The grain size data can be viewed or downloaded from
https://doi.org/10.3133/ofr20141079/ofr1079_data.html. Each data file includes averaged statistics for each sample and the sand-silt-clay ternary diagram generated by GRADISTAT. The unedited output files with statistics for each sample run along with averaged statistics for each sample generated by the USGS Average and Check Standard Deviation macro can be downloaded from
https://doi.org/10.3133/ofr20141079/ofr1079_data.html/Grain_Size_Run_Statistics.zip. GRADISTAT calculates statistics for several parameters that do not apply to our dataset or future analyses and therefore are not included in the summarized data files.
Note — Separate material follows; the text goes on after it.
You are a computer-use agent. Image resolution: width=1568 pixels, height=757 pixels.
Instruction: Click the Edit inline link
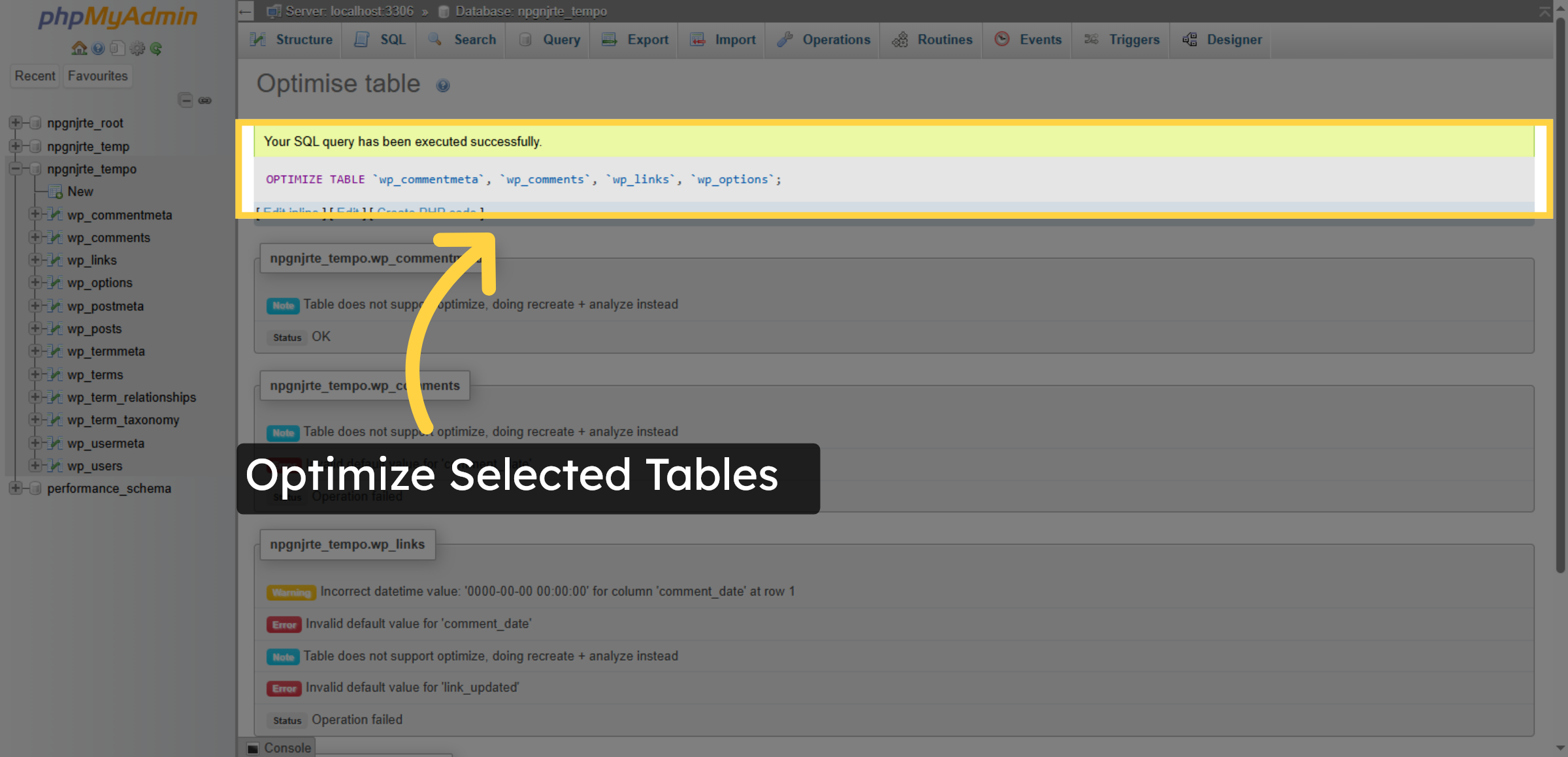pos(293,212)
For example, GRADISTAT also calculates the arithmetic mean grain size of each sample; however, an arithmetic grain-size scale is generally not used in sedimentology because the standard grain-size classifications (Wentworth, 1922) are not based on a normal (Gaussian) distribution, which tends to overemphasize coarse sediment, whereas geometric and their derivative log-normal scales place equal emphasis on the small size differences between fine particles (for example, clay and silt) and the larger size differences between coarse particles (for example, pebbles and cobbles). Other parameters, such as percent gravel, do not apply to this dataset because particles coarser than 1 mm were removed from the samples prior to processing. The averaged results for the subset of statistical parameters that apply to these data are summarized in three spreadsheets, which can be downloaded from
https://doi.org/10.3133/ofr20141079/images/Tables/Grain_Size_Data.zip. These metadata are not complete with out the data dictionary (Grain_Size_Data_Dictionary.pdf) also included in this archive, which applies specifically to the summary statistics spreadsheets.